In the listing below, the answer starts at the line that has "Click H.265 write dash for 12K DCI 24" and stops after the line that has "696x401 pixels."; please repeat that part exactly and nothing more.

ENTRIES PROVIDED >>
────────────────────────────────────────

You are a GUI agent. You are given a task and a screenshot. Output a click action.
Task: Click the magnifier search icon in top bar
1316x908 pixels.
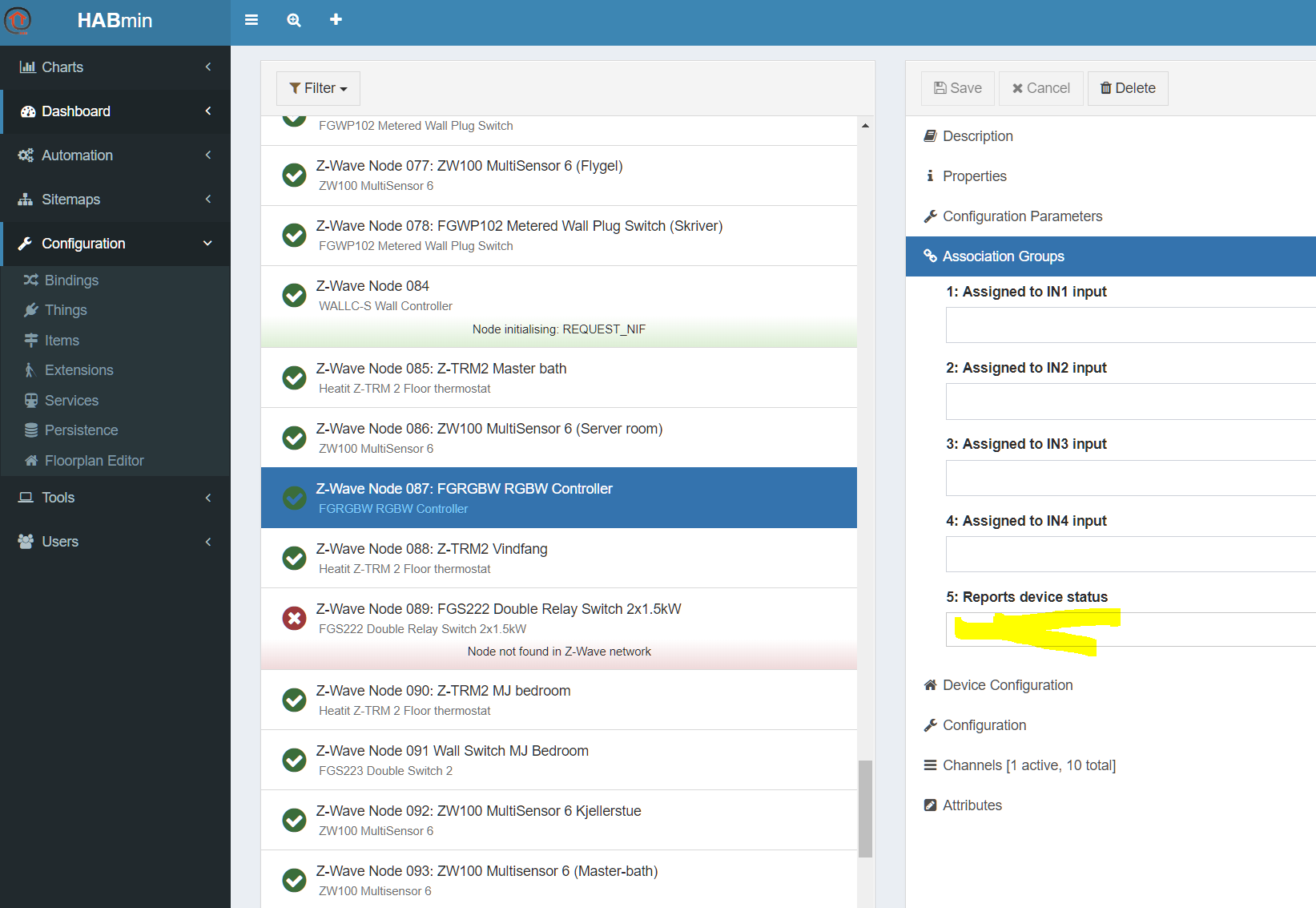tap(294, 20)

────────────────────────────────────────

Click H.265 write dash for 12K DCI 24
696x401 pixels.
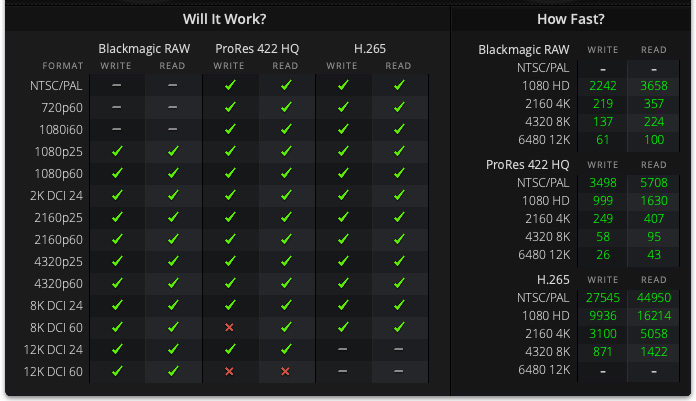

────────────────────────────────────────

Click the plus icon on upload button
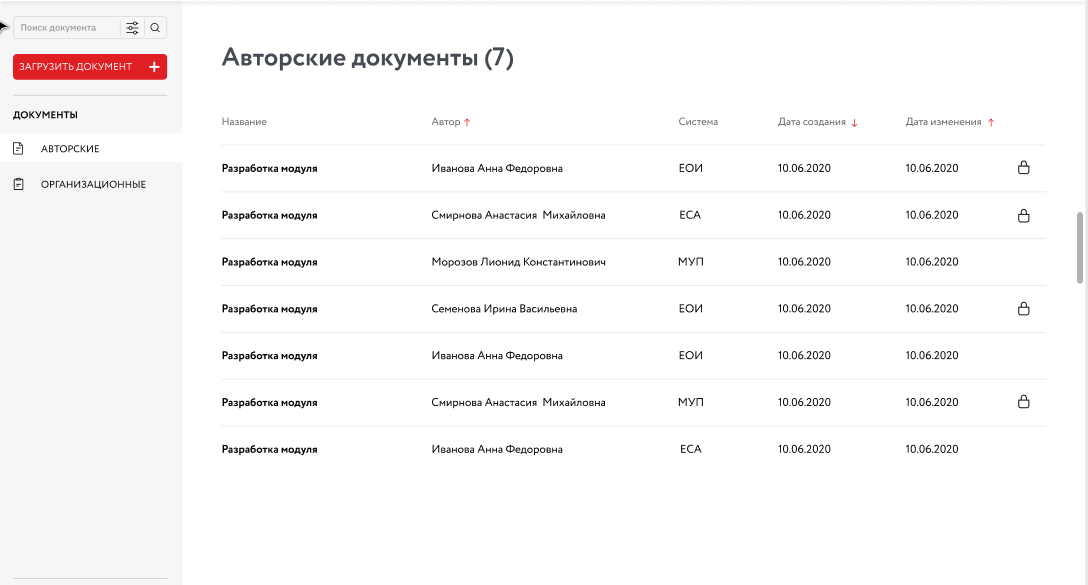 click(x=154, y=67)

────────────────────────────────────────

SOLUTION FOR THIS PROBLEM >>
Click H.265 write dash for 12K DCI 24
696x401 pixels.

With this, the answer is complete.